La carriole arrivait au lieu-dit le pas de la mule. Là, la piste quittait le plateau forestier du haut pays et plongeait dans le vaste vignoble du centre varois. La ville de Saint-Maximin n’était plus très éloignée maintenant. Auguste-César, marchait, tenant le mulet par le licol. La bête de somme tremblait, un je ne sais quoi dans l’air l’inquiétait. L’homme était sur ses gardes. Un fusil chargé était entreposé sous le siège du conducteur, prêt à l’emploi.

Une menace rôdait dans les buissons en contrebas. Une pierre roulait, une branche craquait…

Le marcheur flattait doucement le poitrail du mulet, d’une main sûre il raccourcit la longe et tira dessus, empêchant l’animal de ruer dans ses brancards. Lentement, de sa main libre il s’empara de l’arme , sans lâcher la corde qui le reliait à l’équidé et sans quitter la forêt des yeux, il commença à épauler et cria :

— Si tu es un humain, montre-toi, sinon je tire !

Des pleurs d’enfant lui répondirent :

— C’est moi, je ne suis pas une bête, je suis ton frère, ne tires pas !

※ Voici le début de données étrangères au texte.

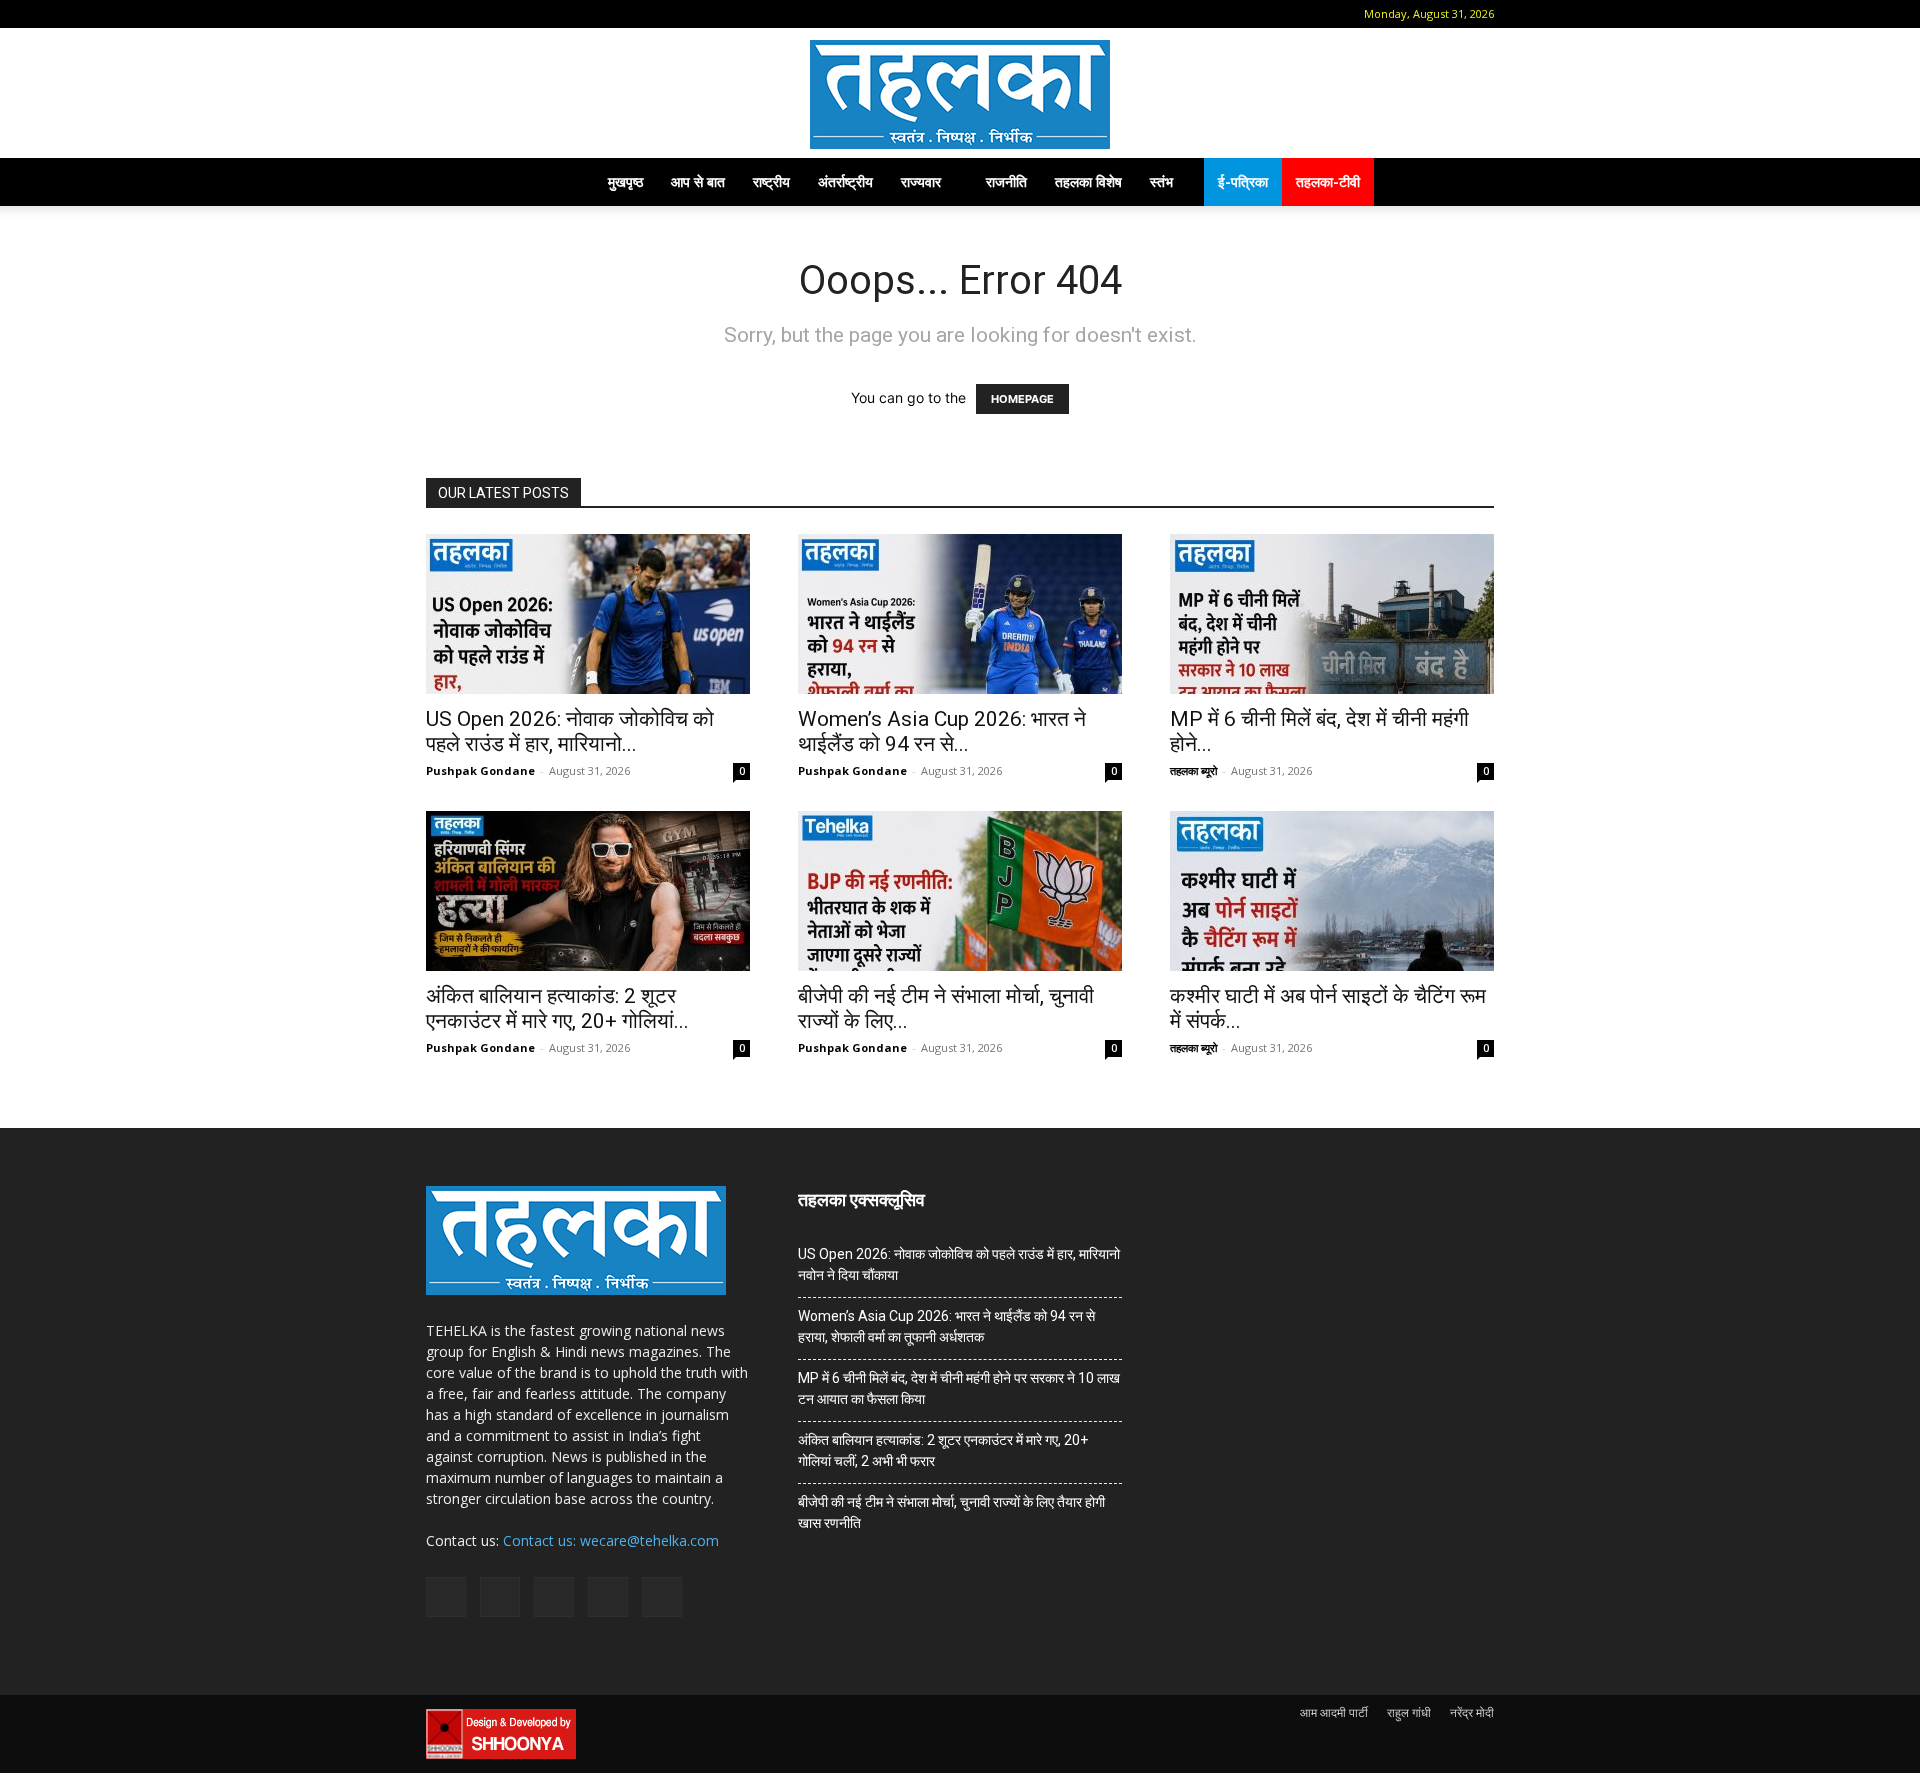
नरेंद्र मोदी (1472, 1712)
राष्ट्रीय (771, 181)
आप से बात (698, 181)
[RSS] (537, 14)
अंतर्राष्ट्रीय (845, 181)
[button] (441, 13)
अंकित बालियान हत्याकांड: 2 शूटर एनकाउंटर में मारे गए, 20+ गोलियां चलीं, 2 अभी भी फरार (943, 1450)
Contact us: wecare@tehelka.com (611, 1540)
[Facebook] (471, 14)
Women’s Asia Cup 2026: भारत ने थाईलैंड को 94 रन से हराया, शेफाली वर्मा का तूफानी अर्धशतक (946, 1326)
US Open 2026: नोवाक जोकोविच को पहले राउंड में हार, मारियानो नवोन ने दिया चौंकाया (959, 1264)
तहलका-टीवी (1328, 181)
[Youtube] (603, 14)
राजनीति (1006, 181)
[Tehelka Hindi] (960, 94)
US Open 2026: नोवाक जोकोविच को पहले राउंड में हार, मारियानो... (570, 731)
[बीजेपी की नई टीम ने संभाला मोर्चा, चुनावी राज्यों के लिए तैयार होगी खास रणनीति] (960, 891)
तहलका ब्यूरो (1193, 770)
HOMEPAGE (1022, 399)
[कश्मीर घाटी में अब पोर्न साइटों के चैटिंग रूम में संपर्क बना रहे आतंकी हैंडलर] (1332, 891)
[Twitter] (570, 14)
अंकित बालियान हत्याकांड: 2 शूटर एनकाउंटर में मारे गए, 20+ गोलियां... (557, 1008)
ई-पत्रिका (1243, 181)
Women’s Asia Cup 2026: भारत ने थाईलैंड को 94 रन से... (942, 731)
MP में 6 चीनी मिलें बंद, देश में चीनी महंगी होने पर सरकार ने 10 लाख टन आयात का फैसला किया (959, 1388)
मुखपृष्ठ (625, 181)
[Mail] (504, 14)
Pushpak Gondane (480, 770)
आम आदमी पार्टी (1334, 1712)
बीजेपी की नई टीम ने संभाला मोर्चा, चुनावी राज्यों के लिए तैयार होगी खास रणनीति (951, 1512)
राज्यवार (921, 181)
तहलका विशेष (1088, 181)
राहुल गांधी (1409, 1712)
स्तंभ (1161, 181)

Auguste-César, rassuré pointa la carabine vers le sol. Alors qu’un gamin de dix ans sortait de sa cachette.

— Je te l’avais dit, tête de mule, enfant gâté, que tu ne pouvais pas venir cette fois-ci. Toi bien sûr comme à ton habitude tu n’en as fait qu’à ta façon. Tu t’en fiches de ce que disent ou pensent les autres ! Je préférerais que tu retournes à la maison ! mais je sais que tu n’en feras rien ! accompagne-moi si tu veux ! je m’en fous ! je ne serais responsable de rien, tant pis pour toi si…

L’enfant baissait la tête, il s’en moquait d’être ainsi rabroué, il accompagnait son frére à la foire, le reste importait peu.

Il y avait tant de choses à y faire !

Il voulait voir les ours savants, les avaleurs de sabre, les cracheurs de feu. L’année d’avant il y avait mangé un fruit inconnu, juteux comme une pêche. Il en avait oublié le nom, mais l’évocation seule l’avait fait saliver. Et puis, il rendra visite aux marchands de gourmandises, bonbons, nougats, calissons, sucre d’orge, pralines, il en bavait à l’avance. Chaque année il se rendait malade tant il se gavait de confiseries.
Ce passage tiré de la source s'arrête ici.